A[1, 2, 3] — Python uses pass-by-value, so the function received a copy of the list
B[1, 2, 3, 99] — the function mutated the shared object through the copied reference
CIt depends on whether mylist was declared global inside the function
D[99] — appending inside a function replaces the original list
Python passes a copy of the *reference* (pointer) to the list, not a copy of the list itself. Both `lst` inside the function and `mylist` in the caller point to the same list object in memory. When `lst.append(99)` mutates that object, the change is visible through both references. This is 'pass-by-object-reference': the reference is copied, but the object is shared. Note that option A is wrong because Python does NOT copy the list — only the reference to it is copied.
Question 2 Multiple Choice
In Python, `def g(lst): lst = [10, 20, 30]` is called with `mylist = [1, 2, 3]; g(mylist)`. What does `mylist` contain after the call?
A[10, 20, 30] — reassignment inside the function replaces the caller's list
B[1, 2, 3] — reassignment rebinds only the local parameter; the caller's reference is unaffected
C[] — reassignment always clears the original list before binding to the new one
D[1, 2, 3, 10, 20, 30] — reassignment concatenates to the original list
This is the essential contrast with the previous scenario. When the function executes `lst = [10, 20, 30]`, it rebinds the local parameter `lst` to point at a new list object. This only changes where the function's local copy of the reference points — the caller's `mylist` variable still points at the original list [1, 2, 3], which is unchanged. The key distinction: mutating an object (append, in-place modification) affects the caller; reassigning the parameter does not.
Question 3 True / False
In pass-by-value, modifying the parameter variable inside the function changes the original variable in the caller.
TTrue
FFalse
Answer: False
Pass-by-value means the function receives an independent copy of the argument's value. The parameter and the caller's variable are completely separate — they happen to start with the same value, but modifications to one do not affect the other. This is like photocopying a document: writing on the copy leaves the original untouched. In C, all primitive parameters are passed by value. In Python, immutable objects like integers behave analogously — you cannot change a 5 to a 6 by modifying the function's copy.
Question 4 True / False
In Python and Java, when an object is passed to a function, the reference to that object is passed by value — meaning the function can mutate the object's contents but cannot redirect the caller's variable to a different object.
TTrue
FFalse
Answer: True
This is the defining characteristic of 'pass-by-object-reference' (also called 'pass-by-sharing'). The function receives a copy of the pointer/reference to the object.

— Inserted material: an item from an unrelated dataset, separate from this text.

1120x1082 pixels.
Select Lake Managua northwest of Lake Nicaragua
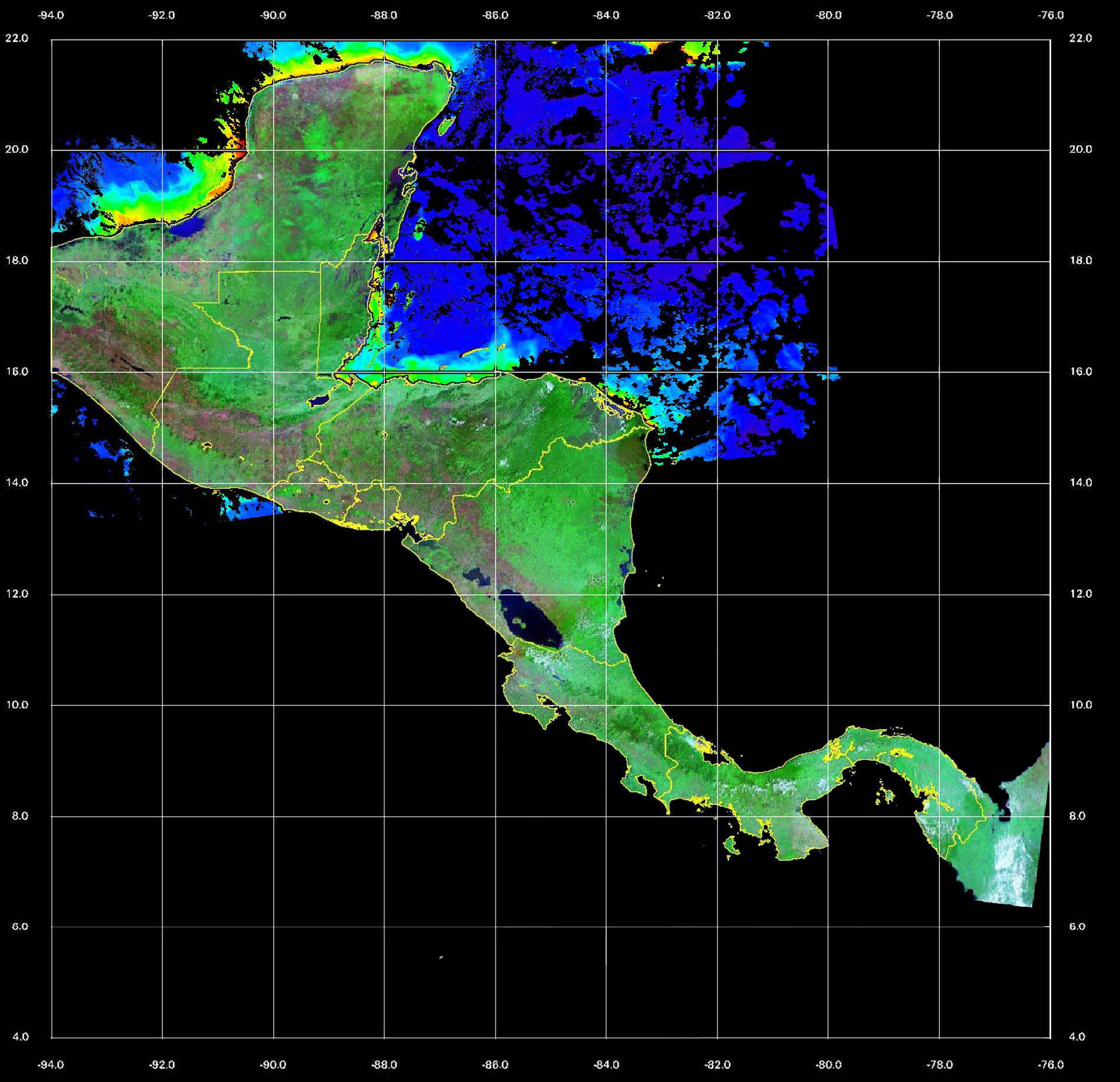click(476, 577)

Because both the caller and the function hold references to the same object, mutations through either reference are visible to both. But if the function rebinds its local parameter to point at a new object, it is only changing its own copy of the reference — the caller's variable still points at the original. This explains why `lst.append(1)` modifies the caller's list but `lst = []` does not.
Question 5 Short Answer
Explain the difference between mutating an object and reassigning a parameter in Python. Why does one affect the caller but not the other?

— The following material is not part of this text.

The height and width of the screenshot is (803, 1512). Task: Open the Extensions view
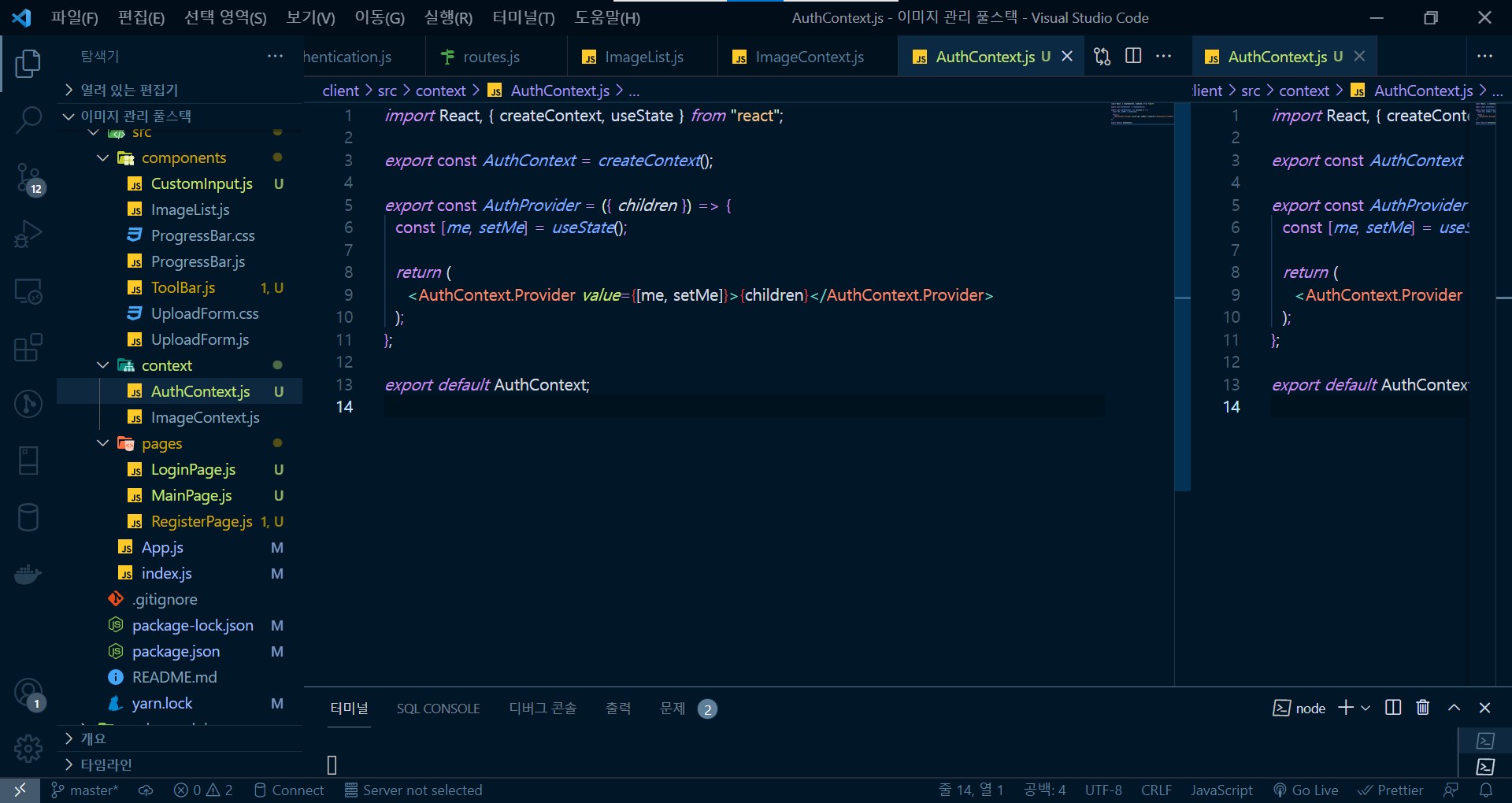point(28,348)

Think about your answer, then reveal below.
Model answer: In Python, a function parameter receives a copy of the reference (pointer) to the object, not a copy of the object itself. If the function mutates the object through that reference — by calling a method like append() or modifying an attribute — both the function and the caller see the change, because they share the same underlying object. But if the function reassigns the parameter to a new object (e.g., lst = []), it only redirects its own local copy of the reference. The caller's variable still points at the original object, which is unmodified. The rule: shared object, copied reference.
This distinction is the source of most parameter-passing confusion in Python. The mental model to internalize: Python always passes the reference by value. 'By value' means the reference copy is independent of the caller's variable — reassignment doesn't propagate back. 'Shared object' means mutations through the reference do propagate back, because both sides are looking at the same memory location.